Task data

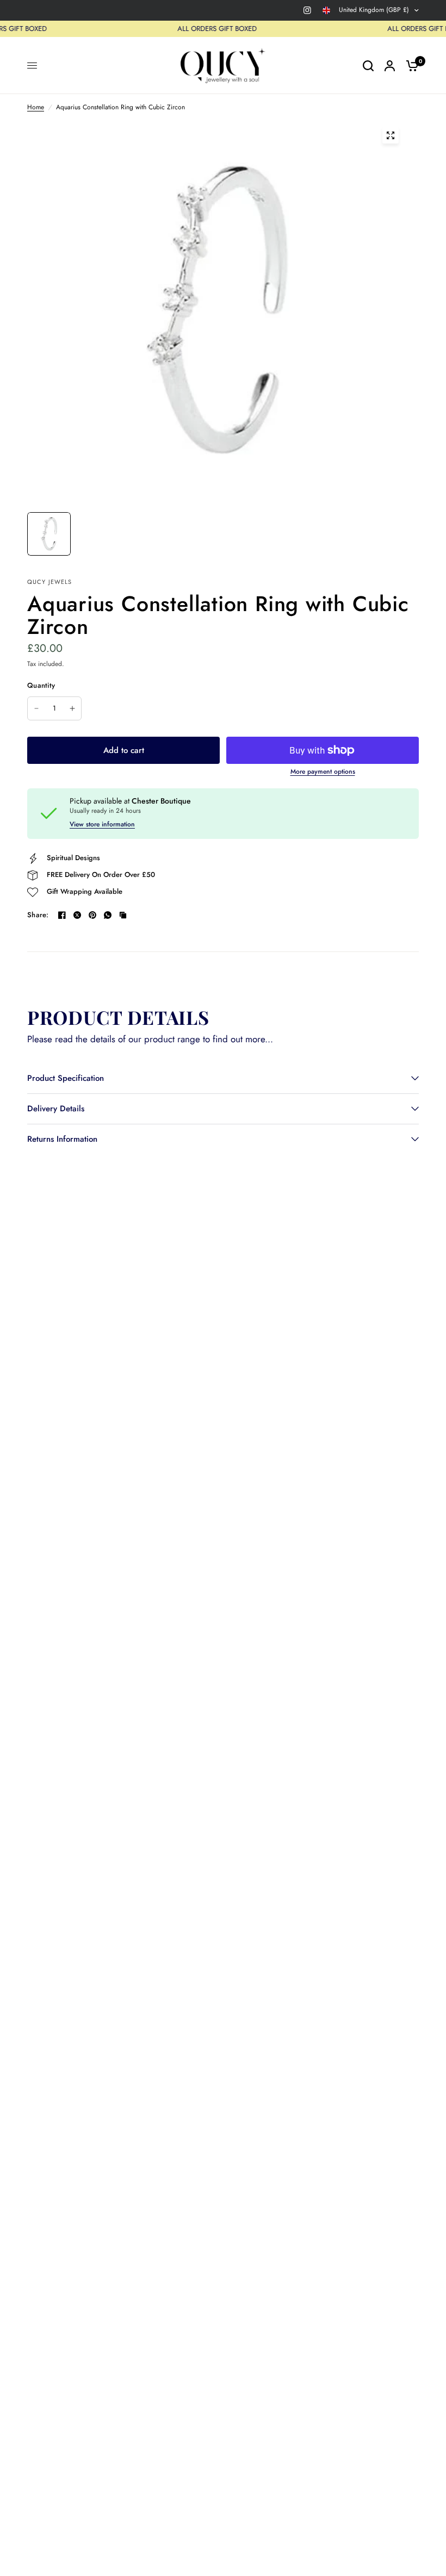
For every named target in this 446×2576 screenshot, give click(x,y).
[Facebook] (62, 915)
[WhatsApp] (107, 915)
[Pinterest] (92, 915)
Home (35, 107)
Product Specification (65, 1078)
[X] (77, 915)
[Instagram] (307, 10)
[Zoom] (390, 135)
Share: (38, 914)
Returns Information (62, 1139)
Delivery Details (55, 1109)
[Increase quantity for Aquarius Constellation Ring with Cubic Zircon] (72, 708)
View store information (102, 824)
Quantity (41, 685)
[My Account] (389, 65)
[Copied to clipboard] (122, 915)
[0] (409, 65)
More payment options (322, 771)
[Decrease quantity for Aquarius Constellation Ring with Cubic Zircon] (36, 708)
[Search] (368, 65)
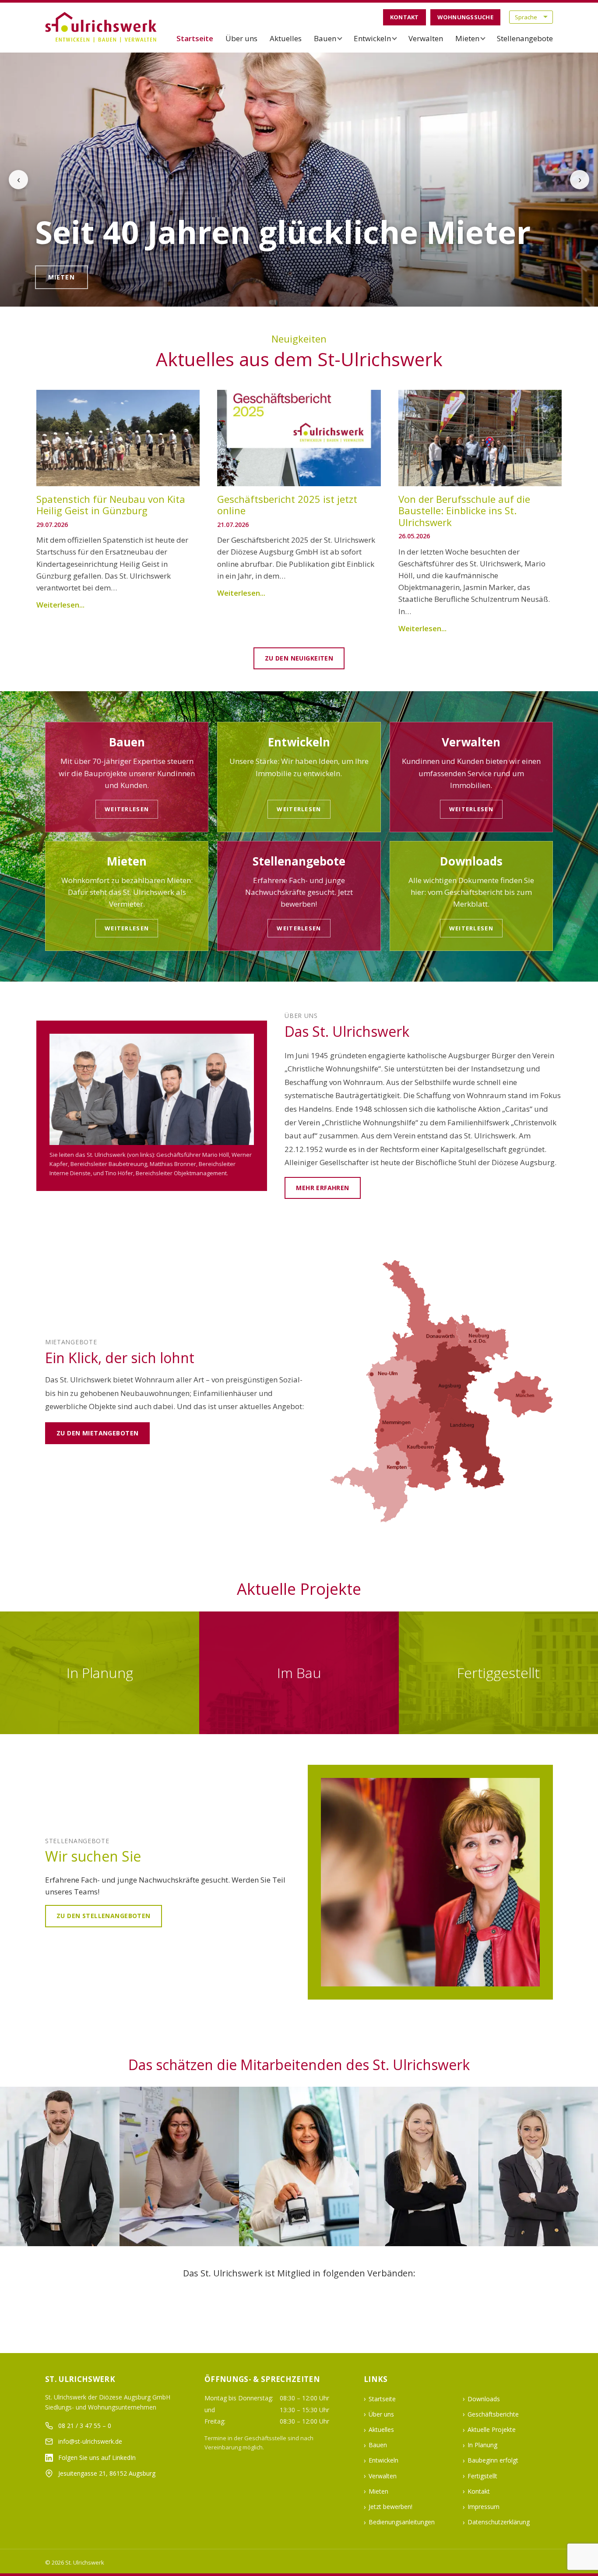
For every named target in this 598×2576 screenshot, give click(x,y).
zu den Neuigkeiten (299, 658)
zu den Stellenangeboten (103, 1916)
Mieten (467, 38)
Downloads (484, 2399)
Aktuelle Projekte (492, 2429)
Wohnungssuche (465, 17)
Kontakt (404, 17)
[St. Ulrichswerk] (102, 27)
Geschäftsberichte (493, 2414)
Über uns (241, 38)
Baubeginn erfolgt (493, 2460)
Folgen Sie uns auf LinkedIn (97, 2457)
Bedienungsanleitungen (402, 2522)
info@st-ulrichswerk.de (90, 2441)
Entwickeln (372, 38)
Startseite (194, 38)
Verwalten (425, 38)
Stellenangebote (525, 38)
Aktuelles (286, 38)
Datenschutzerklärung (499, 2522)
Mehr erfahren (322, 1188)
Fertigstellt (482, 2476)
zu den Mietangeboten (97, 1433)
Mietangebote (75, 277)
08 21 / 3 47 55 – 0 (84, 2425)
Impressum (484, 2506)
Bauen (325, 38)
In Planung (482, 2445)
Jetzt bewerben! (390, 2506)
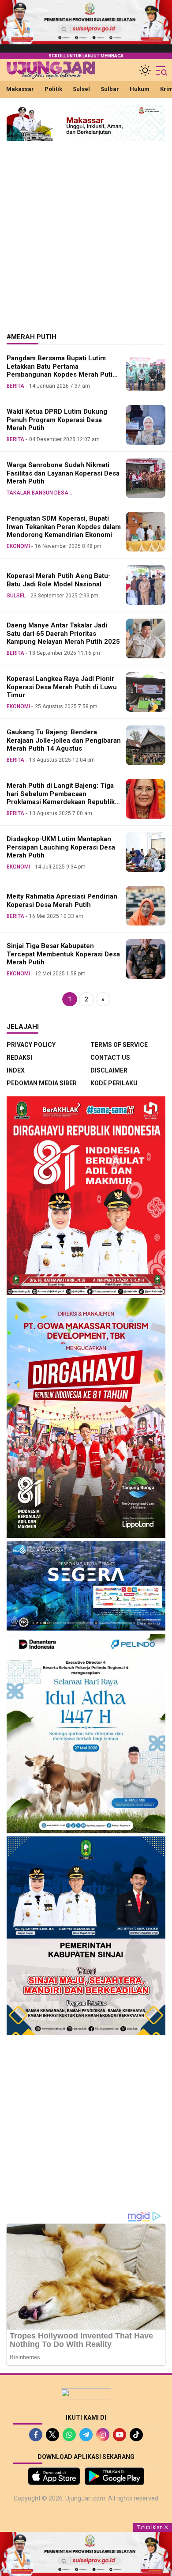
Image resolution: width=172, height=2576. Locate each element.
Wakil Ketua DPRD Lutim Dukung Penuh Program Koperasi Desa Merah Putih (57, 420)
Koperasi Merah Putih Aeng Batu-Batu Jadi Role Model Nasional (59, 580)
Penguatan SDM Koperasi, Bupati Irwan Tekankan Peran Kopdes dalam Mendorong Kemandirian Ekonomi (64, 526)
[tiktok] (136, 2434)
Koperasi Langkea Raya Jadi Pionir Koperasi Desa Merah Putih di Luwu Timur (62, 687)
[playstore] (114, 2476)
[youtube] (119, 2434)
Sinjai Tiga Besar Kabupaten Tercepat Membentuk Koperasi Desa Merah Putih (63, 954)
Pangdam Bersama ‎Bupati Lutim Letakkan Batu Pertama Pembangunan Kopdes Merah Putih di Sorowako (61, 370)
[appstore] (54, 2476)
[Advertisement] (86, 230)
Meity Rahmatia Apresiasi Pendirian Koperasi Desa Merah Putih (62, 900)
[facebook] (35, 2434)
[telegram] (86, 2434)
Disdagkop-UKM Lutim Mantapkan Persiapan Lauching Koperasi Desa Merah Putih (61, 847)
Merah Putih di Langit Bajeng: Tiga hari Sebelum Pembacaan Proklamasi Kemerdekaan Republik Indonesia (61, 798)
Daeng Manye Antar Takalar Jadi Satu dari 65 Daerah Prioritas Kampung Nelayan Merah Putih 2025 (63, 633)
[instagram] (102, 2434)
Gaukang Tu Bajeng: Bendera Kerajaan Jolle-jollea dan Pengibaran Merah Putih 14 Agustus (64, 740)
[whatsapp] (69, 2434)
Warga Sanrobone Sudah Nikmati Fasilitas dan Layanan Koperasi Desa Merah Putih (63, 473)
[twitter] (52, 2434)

Exercise description
Out of the entries above, write out only the lines between the line holding "Meity Rahmatia Apresiasi" and the line holding "Disdagkop-UKM Lutim Mantapkan", inclusive, each exactly as given.

Output for this exercise
Meity Rahmatia Apresiasi Pendirian Koperasi Desa Merah Putih (62, 900)
[facebook] (35, 2434)
[telegram] (86, 2434)
Disdagkop-UKM Lutim Mantapkan Persiapan Lauching Koperasi Desa Merah Putih (61, 847)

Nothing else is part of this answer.